- **GIVEN TEXT**:
Appeal from the United States District Court for the District of South Carolina, at Columbia. Charles E. Simons, Jr., Senior District Judge. CA-85-1155.

Hall and Wilkinson, Circuit Judges, and Doumar, United States District Judge for the Eastern District of Virginia, sitting by designation.

Author: Doumar

DOUMAR, District Judge:

In this case the Sierra Club (appellant) seeks judicial review of certain agency action conducted by the Federal Highway Administration (FHWA) and the United States Department of Transportation (appellees). The Sierra Club appeals the decision by the district court granting appellees' motion for judgment on the pleadings and finding that the agency action in question was not subject to judicial review. We affirm.

- **SUPPLIED DATA**:

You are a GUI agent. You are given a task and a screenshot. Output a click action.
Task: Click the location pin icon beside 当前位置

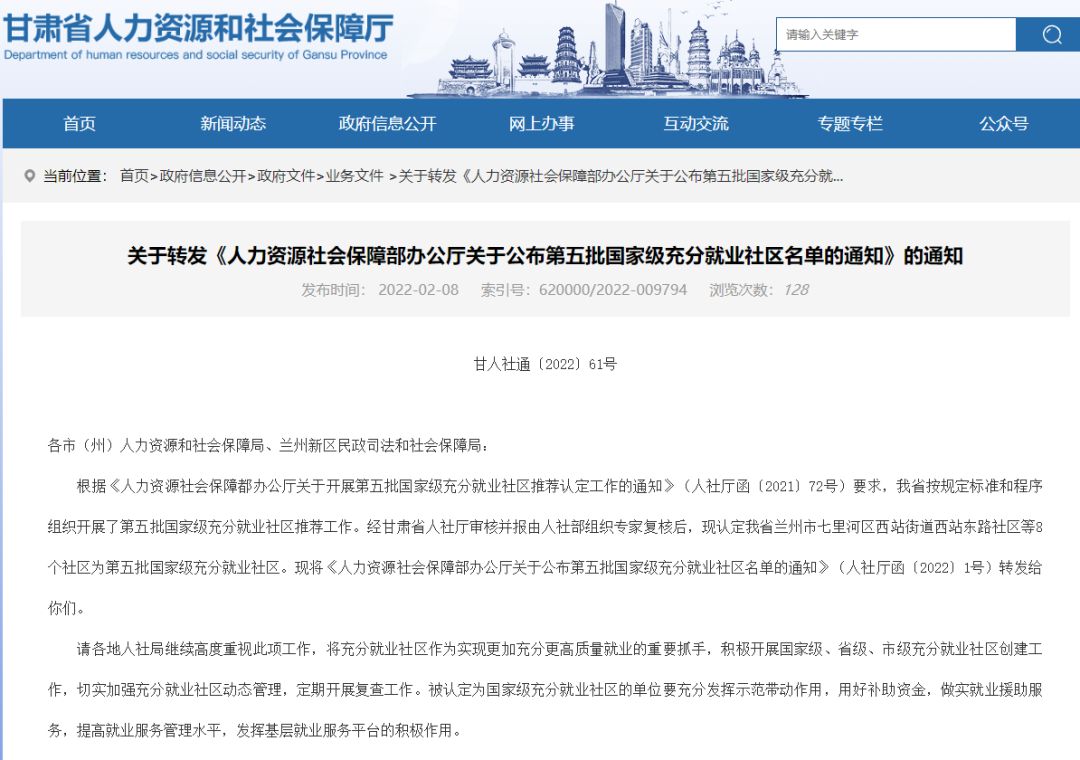28,176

- **PROMPT**:
Continue the Sierra Club court opinion after its last sentence, "We affirm." You can set the lines aside here; nothing in them is required.

- **RESULT FOR THIS TASK**:
Originally, the Sierra Club sought declaratory and injunctive relief against the FHWA and the United States Department of Transportation in the United States District Court for the Northern District of Georgia. The appellant alleged that the appellees had failed to enforce provisions of the Highway Beautification Act (HBA or Act), 23 U.S.C. § 131, regarding outdoor advertising in South Carolina. The district court dismissed appellant's complaint, holding that appellees' discretionary authority under the Act was precluded from judicial review under the terms of the statute and the doctrine of prosecutorial discretion. Sierra Club appealed this decision to the Eleventh Circuit which vacated and remanded to the district court to transfer the case to the United States District Court for the District of South Carolina for further proceedings. In so ruling the Eleventh Circuit held that joinder of South Carolina as a party to the lawsuit was required in order to obtain complete relief, avoid multiple litigation over a single issue and to effectuate congressional intent. Sierra Club v. Leathers, 754 F.2d 952 (11th Cir. 1985).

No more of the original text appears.